Auranız, ruhunuzun fiziksel bir alnasıdır. Onu görebilmek için metafizik bir entellektüel birikime ya da mistik bir yönelişe ihtiyacınız yoktur.Ruhsal gelişiminizin seviyelerini, sağlığınızı ya da psikolojik durumunuzu bu şekilde keşfedebilirsiniz. Farklı ortamlara girdiğinizde karşınızdaki kişilerin auralarını görerek iletişiminize yön verebilirsiniz.
Aura Nasıl Görülür?
1-Süjeyi, düz beyaz bir arka fonun 45 santimetre önünde tutun. Gevşemesini ve derin derin nefes almasını söyleyin.
2-Aurayı en iyi şekilde görebilmek için, süjeden en aşağı üç metre uzakta olmalısınız. Eğer gözlük takıyorsanın çıkarmanız yardımcı olabilir.
3-Işıklar fazla parlak olmamalı veya direkt olarak süjenin üzerine gelmemeli. Doğal ışıklardırma en iyisidir.
4-Aurayı görebilme tekniği, baş ve omuz bölgesinden ileriye, öteye doğru bakmanızı gerektirir. Figürün arkasındaki duvara yoğunlaşın. Bedenin dış çizgilerinden uzağa, öteye baktıkça, çok çabuk bir şekilde, bedeni çevreleyen, donuk beyaz veya grimsi gümüş rengi bir enerji alanı fark edeceksiniz. Neredeyse, kişinin arkasından bir ışık varmış da, yukarıya doğru işaret ediyormuş gibi bir görüntü olacak.
Çok büyük olasılıkla da sonra yok olacak. Bunun nedeni, bu enerji alanını ilk kez gördüklerinde, çoğu insanın doğal tepkisinin, istemeyerek, bakışını kişiye çevirmeleri ve duvara bakmaya devam etmemeleri. Bakışlarınızı yeniden arka fona çevirdiğiniz andan itibaren ise, enerji alanı tekrar görünecek. Gözünüzü, Normal odağa geri dönmemesi konusunda eğitmeniz gerekiyor. İşte öğrenilmesi gereken de budur. Ama bakışınızı kişinin üzerinde değil de, onun ötesinde tutmayı bir kez öğrendikten sonra, çeşitli renklerin, şekillerin, ışıltıların ve hatta ikincil aura alanlarının bile kolaylıkla görülebilecek olduğunu fark edeceksiniz.
Enerji Alanının Ötesini Görebilmek
Bu biraz zaman alabilir. Çoğu insan için ilk görülecek renkler sarı veya pembedir, sonra mavi, yeşil veya mor görülür. Işığın cinsi belirleyici bir faktördür. En kötüsü floresan ışıktır, doğal ve dolaylı ışık ise en iyisidir. Direkt güneş ışığı fazla güçlüdür ve aurayı gölgede bırakarak görünmesini engeller. Mum ışığı da çok iyidir ama izleme arka fonu üzerine gölge vurmamasına dikkat edin. Pratik yaptıkça, çeşitli ışıklandırma koşullarında ve pek de ideal olmayan arka fonlar önünde de auraları görmeye başlayabilirsiniz.

───

İstenen Görev 1: Aura metnine göre şu ifadelerin doğru olup olmadığını evet ya da hayır diyerek belirtin ve her yanıtı belirleyen sözleri metinden birebir alıntılayın. (a) Aurayı görmek için süjeden en az üç metre uzakta durmak gerekir. (b) Aurayı görmek için en uygun ışık floresan ışıktır. (c) Çoğu insanın ilk gördüğü renkler mavi veya yeşildir.

───

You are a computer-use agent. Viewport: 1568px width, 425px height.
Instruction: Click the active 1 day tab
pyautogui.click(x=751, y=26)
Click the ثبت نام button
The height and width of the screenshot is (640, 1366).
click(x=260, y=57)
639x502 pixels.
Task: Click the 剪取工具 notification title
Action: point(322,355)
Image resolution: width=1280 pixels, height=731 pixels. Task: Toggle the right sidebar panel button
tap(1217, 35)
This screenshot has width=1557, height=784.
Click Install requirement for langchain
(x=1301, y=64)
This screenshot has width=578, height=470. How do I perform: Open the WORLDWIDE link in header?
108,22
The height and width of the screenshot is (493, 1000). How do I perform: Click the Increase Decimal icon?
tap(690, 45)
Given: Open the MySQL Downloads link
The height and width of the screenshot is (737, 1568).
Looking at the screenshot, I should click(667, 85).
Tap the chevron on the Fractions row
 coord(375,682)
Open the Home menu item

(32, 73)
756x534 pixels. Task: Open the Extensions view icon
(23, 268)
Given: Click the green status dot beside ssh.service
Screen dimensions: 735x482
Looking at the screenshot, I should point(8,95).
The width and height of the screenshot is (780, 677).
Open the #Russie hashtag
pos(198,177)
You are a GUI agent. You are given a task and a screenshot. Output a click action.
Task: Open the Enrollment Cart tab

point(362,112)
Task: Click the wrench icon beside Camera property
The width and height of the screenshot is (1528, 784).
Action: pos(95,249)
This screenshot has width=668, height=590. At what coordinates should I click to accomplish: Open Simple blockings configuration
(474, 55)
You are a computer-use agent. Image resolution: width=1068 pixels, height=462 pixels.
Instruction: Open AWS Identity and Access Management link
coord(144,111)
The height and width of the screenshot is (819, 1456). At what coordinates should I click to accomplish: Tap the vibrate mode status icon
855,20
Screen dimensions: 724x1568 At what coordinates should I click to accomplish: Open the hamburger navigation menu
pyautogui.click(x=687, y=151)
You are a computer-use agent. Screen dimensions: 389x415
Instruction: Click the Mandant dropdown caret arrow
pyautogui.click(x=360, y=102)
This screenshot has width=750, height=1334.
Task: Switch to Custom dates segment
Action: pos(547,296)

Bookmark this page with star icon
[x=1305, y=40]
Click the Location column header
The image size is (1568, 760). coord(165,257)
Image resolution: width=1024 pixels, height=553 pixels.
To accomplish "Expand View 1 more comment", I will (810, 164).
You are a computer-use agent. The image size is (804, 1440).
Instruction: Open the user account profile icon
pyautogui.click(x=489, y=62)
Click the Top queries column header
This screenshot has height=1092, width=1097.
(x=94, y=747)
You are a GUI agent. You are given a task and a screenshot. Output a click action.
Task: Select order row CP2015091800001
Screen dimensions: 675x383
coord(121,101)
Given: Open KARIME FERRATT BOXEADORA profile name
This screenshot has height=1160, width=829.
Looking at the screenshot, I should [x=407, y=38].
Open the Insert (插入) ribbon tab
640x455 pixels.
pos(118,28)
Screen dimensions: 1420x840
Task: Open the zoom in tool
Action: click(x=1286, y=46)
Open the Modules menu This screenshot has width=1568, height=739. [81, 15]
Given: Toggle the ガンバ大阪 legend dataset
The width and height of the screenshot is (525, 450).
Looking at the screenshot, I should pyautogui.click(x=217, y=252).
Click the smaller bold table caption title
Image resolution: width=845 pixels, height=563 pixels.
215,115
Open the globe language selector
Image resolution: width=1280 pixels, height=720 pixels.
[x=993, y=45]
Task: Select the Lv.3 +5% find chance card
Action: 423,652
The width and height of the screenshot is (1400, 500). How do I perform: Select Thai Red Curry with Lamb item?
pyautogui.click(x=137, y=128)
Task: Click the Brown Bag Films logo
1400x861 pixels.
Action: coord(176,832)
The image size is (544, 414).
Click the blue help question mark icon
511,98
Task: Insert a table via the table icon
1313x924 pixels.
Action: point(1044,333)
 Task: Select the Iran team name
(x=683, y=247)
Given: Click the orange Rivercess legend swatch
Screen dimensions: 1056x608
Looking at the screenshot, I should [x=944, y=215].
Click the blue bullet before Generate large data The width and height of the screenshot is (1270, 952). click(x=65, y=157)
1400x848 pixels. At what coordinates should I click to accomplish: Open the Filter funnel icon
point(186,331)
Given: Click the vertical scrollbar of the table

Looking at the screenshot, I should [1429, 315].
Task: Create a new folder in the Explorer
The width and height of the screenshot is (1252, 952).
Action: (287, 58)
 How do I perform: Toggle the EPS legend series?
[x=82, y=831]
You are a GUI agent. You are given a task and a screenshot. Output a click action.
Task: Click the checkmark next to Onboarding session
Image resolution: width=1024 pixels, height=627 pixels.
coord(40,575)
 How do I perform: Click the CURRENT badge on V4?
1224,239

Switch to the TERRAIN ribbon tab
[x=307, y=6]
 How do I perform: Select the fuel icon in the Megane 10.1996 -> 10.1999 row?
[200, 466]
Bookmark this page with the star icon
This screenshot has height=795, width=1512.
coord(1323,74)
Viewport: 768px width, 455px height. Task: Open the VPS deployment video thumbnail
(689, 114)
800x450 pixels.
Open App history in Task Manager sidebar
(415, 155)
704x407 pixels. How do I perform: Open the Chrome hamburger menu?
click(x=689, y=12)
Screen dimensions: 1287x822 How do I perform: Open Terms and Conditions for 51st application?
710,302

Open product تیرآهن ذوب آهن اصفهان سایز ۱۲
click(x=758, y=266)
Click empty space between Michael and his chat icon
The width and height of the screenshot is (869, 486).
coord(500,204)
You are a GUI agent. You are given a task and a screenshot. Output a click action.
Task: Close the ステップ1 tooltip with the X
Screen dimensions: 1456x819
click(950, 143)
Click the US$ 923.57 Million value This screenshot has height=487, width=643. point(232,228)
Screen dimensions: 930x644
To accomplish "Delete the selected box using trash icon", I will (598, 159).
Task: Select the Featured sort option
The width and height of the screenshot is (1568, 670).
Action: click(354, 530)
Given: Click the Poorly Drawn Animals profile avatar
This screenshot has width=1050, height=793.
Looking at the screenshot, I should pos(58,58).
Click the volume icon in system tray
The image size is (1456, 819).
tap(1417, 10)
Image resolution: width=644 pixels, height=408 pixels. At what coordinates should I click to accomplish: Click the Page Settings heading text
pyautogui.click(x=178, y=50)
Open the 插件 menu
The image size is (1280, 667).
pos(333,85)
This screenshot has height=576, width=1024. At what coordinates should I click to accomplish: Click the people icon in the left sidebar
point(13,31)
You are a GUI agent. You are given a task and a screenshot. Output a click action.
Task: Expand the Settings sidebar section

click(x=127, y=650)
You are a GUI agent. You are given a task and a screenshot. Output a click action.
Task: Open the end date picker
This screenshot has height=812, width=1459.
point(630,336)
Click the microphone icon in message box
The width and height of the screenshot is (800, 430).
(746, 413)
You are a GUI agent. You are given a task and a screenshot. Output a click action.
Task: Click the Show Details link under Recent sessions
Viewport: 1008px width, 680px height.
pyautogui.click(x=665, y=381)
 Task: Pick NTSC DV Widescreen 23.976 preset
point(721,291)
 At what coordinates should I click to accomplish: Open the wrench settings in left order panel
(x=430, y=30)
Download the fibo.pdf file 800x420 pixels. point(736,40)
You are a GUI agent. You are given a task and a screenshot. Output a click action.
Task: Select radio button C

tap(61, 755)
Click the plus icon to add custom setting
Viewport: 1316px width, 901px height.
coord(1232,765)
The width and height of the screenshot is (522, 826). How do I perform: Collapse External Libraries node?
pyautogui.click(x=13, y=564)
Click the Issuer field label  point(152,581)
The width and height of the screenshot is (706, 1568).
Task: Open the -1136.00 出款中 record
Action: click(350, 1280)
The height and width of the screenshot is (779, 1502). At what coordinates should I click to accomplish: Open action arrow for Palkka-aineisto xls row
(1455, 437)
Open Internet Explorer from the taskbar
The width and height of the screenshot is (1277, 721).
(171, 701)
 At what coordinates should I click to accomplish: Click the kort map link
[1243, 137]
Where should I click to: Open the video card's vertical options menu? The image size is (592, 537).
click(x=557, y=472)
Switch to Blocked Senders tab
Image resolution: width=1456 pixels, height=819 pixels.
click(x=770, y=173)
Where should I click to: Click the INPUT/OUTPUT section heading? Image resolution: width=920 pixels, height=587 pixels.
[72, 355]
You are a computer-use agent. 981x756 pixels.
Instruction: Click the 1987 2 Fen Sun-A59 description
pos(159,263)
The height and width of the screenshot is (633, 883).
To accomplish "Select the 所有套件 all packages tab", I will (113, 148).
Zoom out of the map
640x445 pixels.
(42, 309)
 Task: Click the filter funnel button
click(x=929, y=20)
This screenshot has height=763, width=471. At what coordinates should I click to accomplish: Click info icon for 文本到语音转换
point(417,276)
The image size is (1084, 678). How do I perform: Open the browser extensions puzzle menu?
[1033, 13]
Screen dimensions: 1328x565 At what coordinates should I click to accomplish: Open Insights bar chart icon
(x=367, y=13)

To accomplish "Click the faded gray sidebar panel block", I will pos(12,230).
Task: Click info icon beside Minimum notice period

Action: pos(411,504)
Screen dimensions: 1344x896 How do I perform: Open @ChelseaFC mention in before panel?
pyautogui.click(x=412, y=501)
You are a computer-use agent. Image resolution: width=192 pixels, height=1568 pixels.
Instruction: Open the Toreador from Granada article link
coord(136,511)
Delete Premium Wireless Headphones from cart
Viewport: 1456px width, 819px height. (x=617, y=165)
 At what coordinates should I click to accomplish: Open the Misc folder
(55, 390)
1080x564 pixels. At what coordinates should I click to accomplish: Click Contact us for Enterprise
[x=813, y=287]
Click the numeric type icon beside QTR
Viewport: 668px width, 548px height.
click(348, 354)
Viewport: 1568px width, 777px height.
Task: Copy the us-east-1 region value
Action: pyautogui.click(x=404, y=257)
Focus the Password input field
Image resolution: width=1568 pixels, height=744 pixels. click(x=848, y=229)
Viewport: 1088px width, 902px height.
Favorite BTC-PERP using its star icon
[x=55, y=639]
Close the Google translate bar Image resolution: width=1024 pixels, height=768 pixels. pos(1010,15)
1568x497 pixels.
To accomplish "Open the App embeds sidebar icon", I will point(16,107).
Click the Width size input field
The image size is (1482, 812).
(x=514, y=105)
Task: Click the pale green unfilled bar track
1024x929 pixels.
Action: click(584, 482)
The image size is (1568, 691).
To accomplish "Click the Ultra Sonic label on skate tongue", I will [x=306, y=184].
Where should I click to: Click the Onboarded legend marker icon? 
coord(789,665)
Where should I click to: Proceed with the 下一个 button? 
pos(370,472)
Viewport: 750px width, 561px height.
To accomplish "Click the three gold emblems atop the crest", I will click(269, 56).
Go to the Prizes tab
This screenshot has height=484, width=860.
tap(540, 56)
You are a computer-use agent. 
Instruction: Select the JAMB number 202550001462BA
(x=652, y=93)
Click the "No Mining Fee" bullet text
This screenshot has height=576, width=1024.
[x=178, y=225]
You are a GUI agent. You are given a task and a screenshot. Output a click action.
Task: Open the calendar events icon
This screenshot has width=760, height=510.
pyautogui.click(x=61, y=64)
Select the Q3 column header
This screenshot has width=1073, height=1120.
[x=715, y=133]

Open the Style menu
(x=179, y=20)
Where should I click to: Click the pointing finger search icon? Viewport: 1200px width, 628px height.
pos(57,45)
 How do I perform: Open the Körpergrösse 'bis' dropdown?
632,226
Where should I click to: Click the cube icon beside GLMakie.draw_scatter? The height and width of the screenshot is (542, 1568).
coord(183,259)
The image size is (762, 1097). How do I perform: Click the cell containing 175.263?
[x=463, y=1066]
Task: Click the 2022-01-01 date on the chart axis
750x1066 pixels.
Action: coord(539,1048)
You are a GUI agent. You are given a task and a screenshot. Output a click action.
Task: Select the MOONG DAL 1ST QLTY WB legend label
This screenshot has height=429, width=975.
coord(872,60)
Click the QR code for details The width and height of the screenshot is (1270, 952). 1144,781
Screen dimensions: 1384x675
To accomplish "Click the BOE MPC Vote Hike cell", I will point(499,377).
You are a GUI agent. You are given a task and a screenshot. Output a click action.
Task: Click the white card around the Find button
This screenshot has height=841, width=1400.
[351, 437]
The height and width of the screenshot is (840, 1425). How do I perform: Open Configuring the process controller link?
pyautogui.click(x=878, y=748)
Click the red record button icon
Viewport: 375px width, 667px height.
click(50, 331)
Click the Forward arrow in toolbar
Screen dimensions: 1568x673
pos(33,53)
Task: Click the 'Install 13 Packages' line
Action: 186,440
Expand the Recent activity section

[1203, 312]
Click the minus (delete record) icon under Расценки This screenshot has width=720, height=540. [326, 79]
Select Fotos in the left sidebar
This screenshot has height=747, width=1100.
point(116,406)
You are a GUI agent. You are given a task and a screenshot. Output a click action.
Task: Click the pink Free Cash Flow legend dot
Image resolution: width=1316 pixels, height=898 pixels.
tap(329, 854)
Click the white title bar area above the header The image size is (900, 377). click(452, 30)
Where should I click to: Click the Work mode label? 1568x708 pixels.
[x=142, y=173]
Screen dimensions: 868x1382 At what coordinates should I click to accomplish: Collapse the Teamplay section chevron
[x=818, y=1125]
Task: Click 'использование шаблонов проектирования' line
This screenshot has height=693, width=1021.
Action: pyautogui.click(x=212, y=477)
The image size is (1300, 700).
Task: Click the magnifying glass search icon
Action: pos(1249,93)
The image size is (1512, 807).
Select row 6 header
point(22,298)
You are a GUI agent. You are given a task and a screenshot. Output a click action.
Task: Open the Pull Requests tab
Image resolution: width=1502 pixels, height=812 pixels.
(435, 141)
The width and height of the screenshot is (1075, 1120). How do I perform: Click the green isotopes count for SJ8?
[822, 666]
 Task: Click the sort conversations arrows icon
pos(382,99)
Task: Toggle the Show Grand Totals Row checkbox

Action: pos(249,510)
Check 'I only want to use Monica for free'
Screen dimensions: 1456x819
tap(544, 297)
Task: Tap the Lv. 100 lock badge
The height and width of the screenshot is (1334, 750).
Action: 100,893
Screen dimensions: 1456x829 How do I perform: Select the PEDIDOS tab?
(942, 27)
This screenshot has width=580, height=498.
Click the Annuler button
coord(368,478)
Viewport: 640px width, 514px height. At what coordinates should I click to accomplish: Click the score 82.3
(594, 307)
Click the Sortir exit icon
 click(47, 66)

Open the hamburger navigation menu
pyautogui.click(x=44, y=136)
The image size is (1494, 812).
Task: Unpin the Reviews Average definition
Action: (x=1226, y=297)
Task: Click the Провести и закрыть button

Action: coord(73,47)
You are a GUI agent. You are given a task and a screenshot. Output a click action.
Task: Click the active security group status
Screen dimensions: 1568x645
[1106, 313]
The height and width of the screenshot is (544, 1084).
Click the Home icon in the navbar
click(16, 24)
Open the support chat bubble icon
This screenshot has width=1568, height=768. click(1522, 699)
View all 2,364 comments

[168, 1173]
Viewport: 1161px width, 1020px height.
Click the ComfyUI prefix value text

───

İstenen Görev 2: Kayıtların başından başlayıp "Action: point(322,355)" ifadesini içeren satıra kadar uzanan satırları, iki uçtaki satırlar da dahil olmak üzere yeniden yazın. Bu satırlarda "Instruction" yerine "Command" koyun, geri kalan her şeyi olduğu gibi bırakın.

Görev Yanıtı 1:
(a) Evet: "süjeden en aşağı üç metre uzakta olmalısınız"
(b) Hayır: "En kötüsü floresan ışıktır, doğal ve dolaylı ışık ise en iyisidir."
(c) Hayır: "Çoğu insan için ilk görülecek renkler sarı veya pembedir, sonra mavi, yeşil veya mor görülür."

Görev Yanıtı 2:
You are a computer-use agent. Viewport: 1568px width, 425px height.
Command: Click the active 1 day tab
pyautogui.click(x=751, y=26)
Click the ثبت نام button
The height and width of the screenshot is (640, 1366).
click(x=260, y=57)
639x502 pixels.
Task: Click the 剪取工具 notification title
Action: point(322,355)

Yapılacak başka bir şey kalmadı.